Pemilihan Ketum, Waketum hingga Exco PSSI tahun ini memang marak peminat. Tercatat ada 123 pendaftar sejak dibuka 12 September hingga 3 Oktober 2019 kemarin.

Liputan6.com, Jakarta - PSSI segera punya Ketua Umum (Ketum) baru awal November mendatang. Jabatan ini selalu disorot mengingat sepak bola merupakan olahraga yang paling digemari rakyat Indonesia.

Pendaftar pun datang dari berbagai kalangan. Mulai dari pengurus yang lama, pengusaha, hingga politisi.

Khusus untuk Ketum, terdapat 11 bakal calon yang mendaftar. Namun jumlah ini masih bisa berkurang mengingat Komite Pemilihan (KP) masih menyeleksi dan mengonfirmasi berkas-berkas yang masuk.

"Kami kerja sampai subuh, belum selesai. Penetapannya besok (hari ini) sore," ujar Ketua KP PSSI, Syarif Bastaman kepada Liputan6.com, Rabu (9/10/2019).

"Tentu kami menghormati konstitusi PSSI untuk pengecekan berkas ini. Kalau ada yang dari pengadilan, kami cek ke pengadilannya. Kalau dari klub, kami cek ke klubnya."

Pada tanggal 9 hingga 13 Oktober 2019 KP PSSI bakal mengumumkan kandidat sementara. Lalu, para kandidat diberi kesempatan banding pada 10-16 Oktober 2019.
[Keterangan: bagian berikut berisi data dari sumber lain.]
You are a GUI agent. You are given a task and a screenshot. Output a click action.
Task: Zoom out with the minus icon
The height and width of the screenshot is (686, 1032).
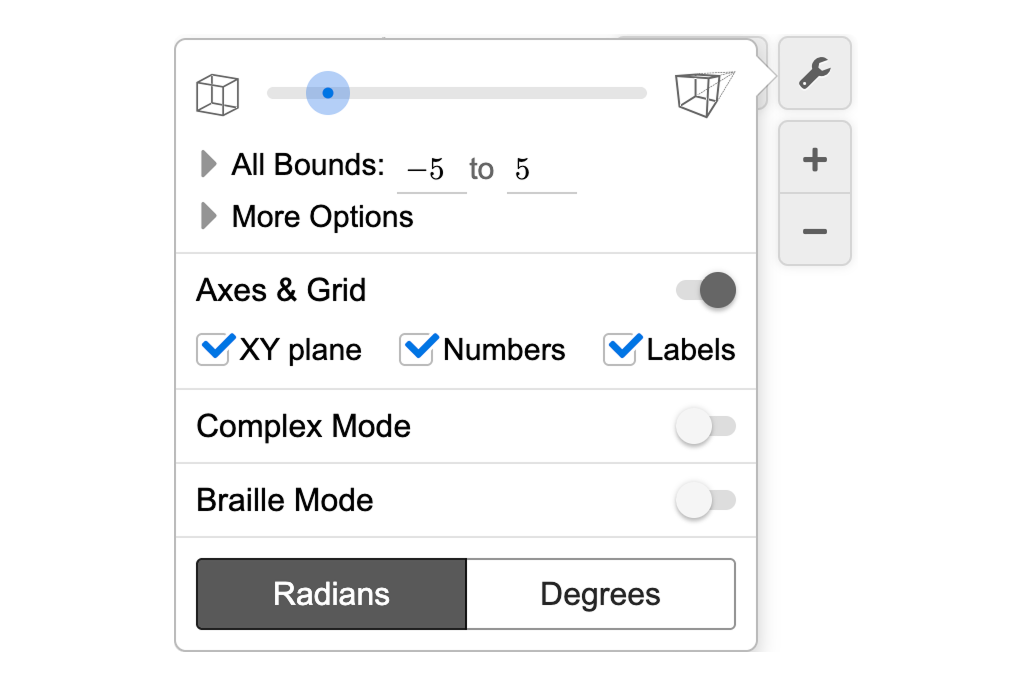click(x=814, y=230)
Rencananya, pada 18 Oktober 2019 sudah ada calon tetap yang akan dilanjutkan masa kampanye pada 24 hingga 31 Oktober 2019.
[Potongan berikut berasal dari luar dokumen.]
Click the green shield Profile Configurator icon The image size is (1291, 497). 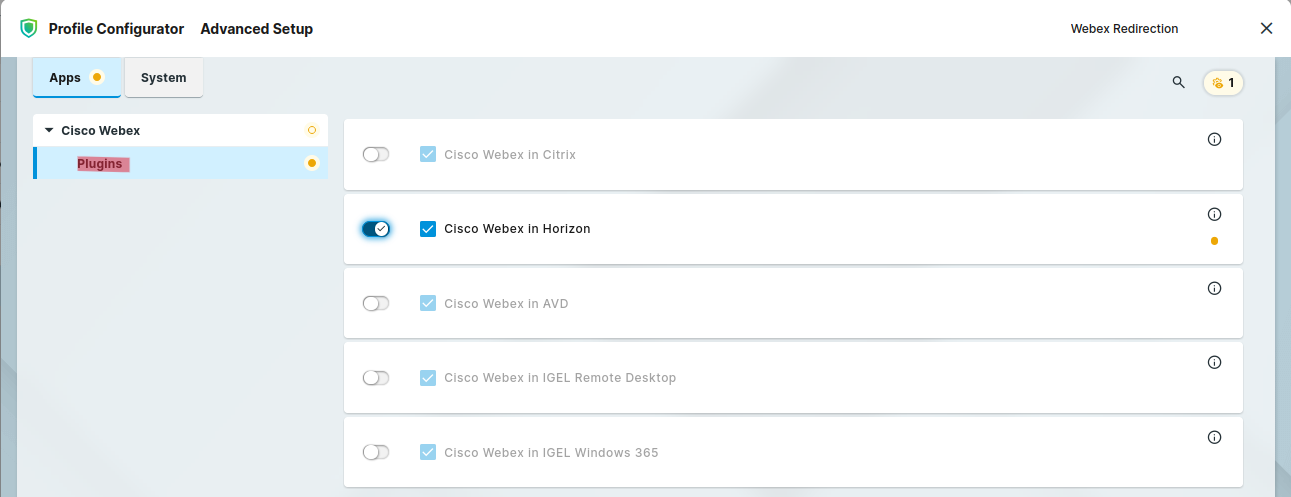point(28,29)
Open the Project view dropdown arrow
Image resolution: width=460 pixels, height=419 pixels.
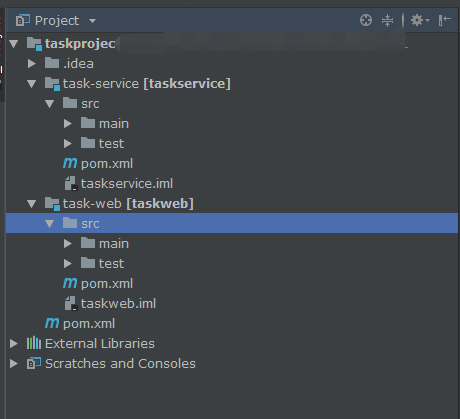point(92,21)
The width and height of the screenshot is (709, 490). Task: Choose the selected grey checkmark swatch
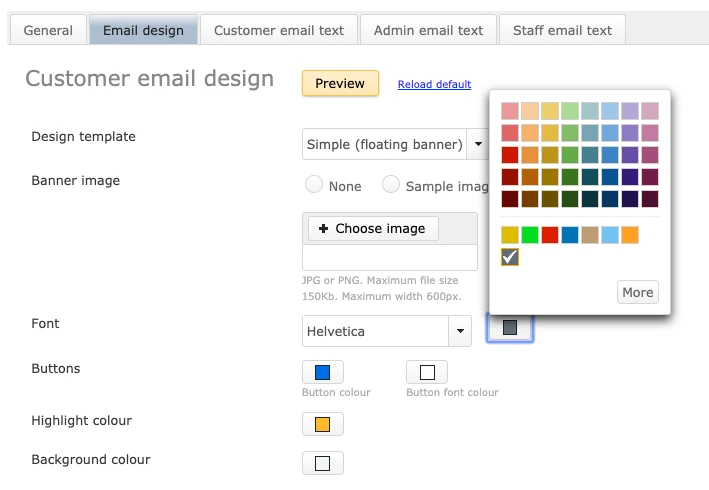(510, 258)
Kongres PSSI untuk pemilihan satu ketua umum, dua wakil ketua umum, dan 12 anggota Exco PSSI periode 2019-2023 dilangsungkan pada 2 November 2019.

Saksikan Video Pilihan di Bawah Ini

Calon Kuat

Dari 11 nama Bakal Calon (Balon) Ketum PSSI ada beberapa yang punya peluang besar untuk menjadi PSSI 1. Selain pengalaman ketiganya juga mengklaim punya dukungan dari voters dalam kongres nanti.

Kandidat pertama adalah La Nyalla Mattalitti. Bagi pecinta sepak bola tanah air, namanya tentu sudah tak asing lagi.

Maklum ia pernah menjabat sebagai Ketum PSSI pada 2011 dan 2015. Ia pun bertekad untuk kembali memimpin PSSI saat ini.

"Saya akan benahi semua aspek. Soal perinciannya terlalu banyak untuk saya sebutkan di sini. Yang jelas, saya akan berkomitmen penuh untuk menjadikan sepak bola Indonesia lebih baik," ujar La Nyalla beberapa waktu lalu.

Sama halnya dengan La Nyalla, Rahim Soekasah juga wajah lama di persepakbolaan tanah air. Ia pernah menjadi manajer timnas Indonesia U-23 pada 2006 dan Ketua Badan Timnas tahun 2009.